There's no need for cranberries to disappear after Thanksgiving, and if you're anything like me, you have a few bags sitting in the freezer that you bought at bargain prices around the holidays. If you don't find something to do with those delicious berries, however, they might just sit there until next Thanksgiving rolls around. 

Psssst… By the way, if they do, they'll still be perfectly edible. Trust me. 

So what's a girl to do with her now random bag of cranberries? Pair it with some juicy, sweet mandarin oranges, which are currently in season, and you've got yourself a tangy, delicious winter jam. Biscuits just got an upgrade, y'all.

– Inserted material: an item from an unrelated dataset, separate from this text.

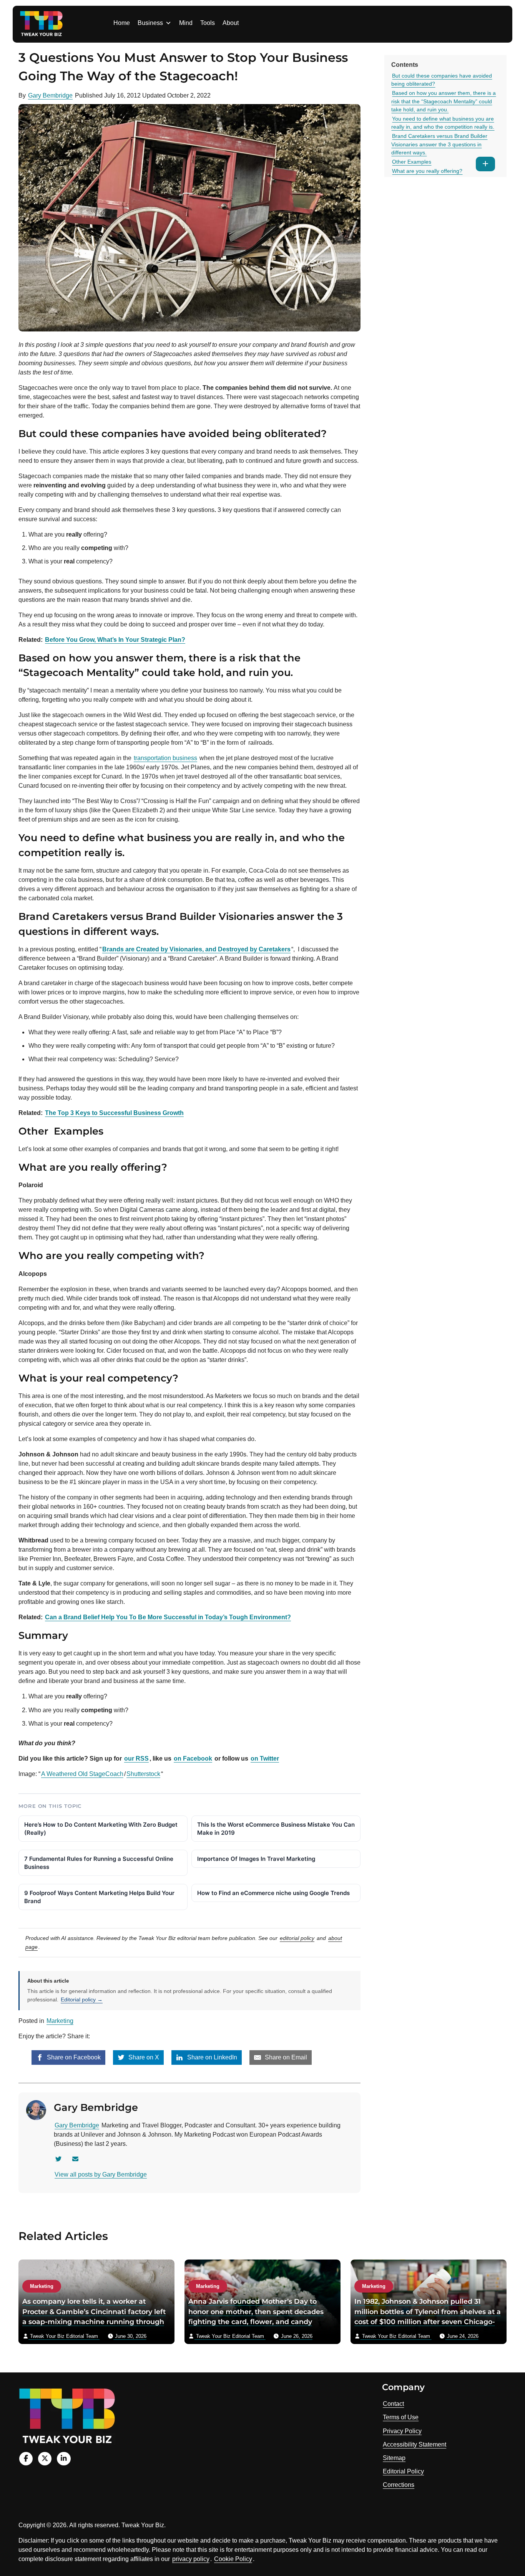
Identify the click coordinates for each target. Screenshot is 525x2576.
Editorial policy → (82, 1999)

Winter Cranberry Mandarin Jam

1 bag fresh cranberries
3 Mandarin oranges, peeled and separated 
1 cup water
3/4-1 cup sugar {or sugar substitute}
1/4 cup chia seeds

Place the ingredients {except chia seeds} into a heavy-bottomed saucepan on medium heat and bring to a boil. Reduce heat to medium-low until berries start to burst, about 10 minutes. Mash and continue cooking another 10 minutes until mixture thickens slightly. Remove from heat and stir in 1/4 cup chia seeds. As the jam cools, the chia seeds will soak up the remaining water and thicken it further. Place in an airtight container once cooled and store in the refrigerator.